» **DOCUMENT SEGMENT**

--------------------

Peer Editing Worksheet for Phil Law

Peer Editing Worksheet


Reviewer:________________________Author of the Essay:____________________________
A Note on Doing Peer Editing: You should treat doing peer review like you’re reading what your worst enemy just wrote in a Facebook comment. Your job is to point out all the mistakes and weaknesses (except, of course, in this context say it in a nice way). You are doing your peer a favor by pointing out problems and a disservice by failing to do so. The more things they can correct and strengthen before turning in their paper, the better their paper will be, and the better their chances of getting a good grade. DO NOT BE SHY ABOUT CRITICIZING…however, don’t forget that it’s possible to be both critical and kind. Think about the tone you’d like someone to use to point out areas for improvement in your paper and do that!

How I Grade Peer Editing: First, I look for completeness. Did the reviewer complete each part of the review. For each incomplete or poorly completed portion, the reviewer loses points. Next, as I read the paper I’m looking for problems. For each problem I find in the final paper that you didn’t catch in the peer review, you lose points for the peer review. If you did catch the problem but the author doesn’t address it in the final draft, the author loses points from their responsiveness score.

Where indicated on the peer editing sheet, you should give each section a score out of 10. 10/10=You should be teaching this class. 9/10=I don’t see any problems or any way to improve this, maybe the teacher knows but I don’t. 8/10=You fulfilled the requirement but there are ways to make it better. 7/10=You met the minimum requirement but this needs to either be completely rewritten or substantially revised. 6/10=You should probably to start this section from scratch. 5/10=Stand in the corner facing the wall.

Any score below 9 should have specific comments on how to improve or at least an explanation what the problem is. “Add more facts” is not specific. Explain what the problem in a way that is specific enough for the author to be able to identify it and fix it.

--------------------

» **TASK REQUIREMENTS**
1 - Answer these questions about the peer editing worksheet:
(a) Who loses points when the reviewer catches a problem but the author doesn't address it in the final draft?
(b) What does a score of 5/10 mean?
(c) What comment does the worksheet give as an example of one that is not specific?
2 - Rewrite the peer editing worksheet between "Where indicated on" and "and fix it.", inclusive, with "specific" replaced by "concrete".

» **GIVEN MATERIAL**
--------------------

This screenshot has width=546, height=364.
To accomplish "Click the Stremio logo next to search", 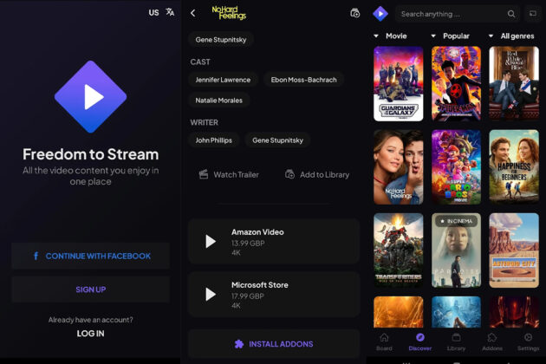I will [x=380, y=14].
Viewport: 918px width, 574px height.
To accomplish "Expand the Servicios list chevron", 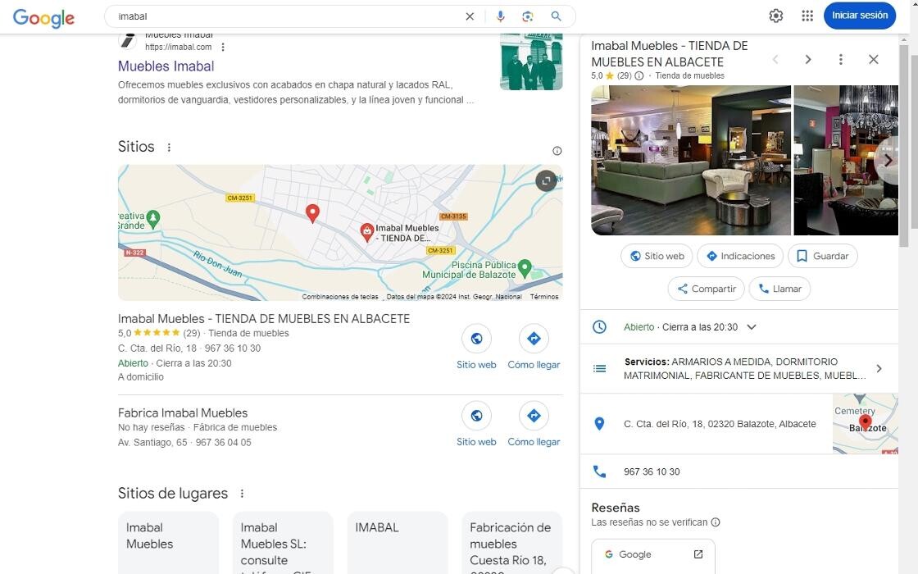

--------------------

» **WORKED ANSWERS**
1 -
(a) The author loses points from their responsiveness score.
(b) "Stand in the corner facing the wall."
(c) "Add more facts."

2 -
Where indicated on the peer editing sheet, you should give each section a score out of 10. 10/10=You should be teaching this class. 9/10=I don’t see any problems or any way to improve this, maybe the teacher knows but I don’t. 8/10=You fulfilled the requirement but there are ways to make it better. 7/10=You met the minimum requirement but this needs to either be completely rewritten or substantially revised. 6/10=You should probably to start this section from scratch. 5/10=Stand in the corner facing the wall.

Any score below 9 should have concrete comments on how to improve or at least an explanation what the problem is. “Add more facts” is not concrete. Explain what the problem in a way that is concrete enough for the author to be able to identify it and fix it.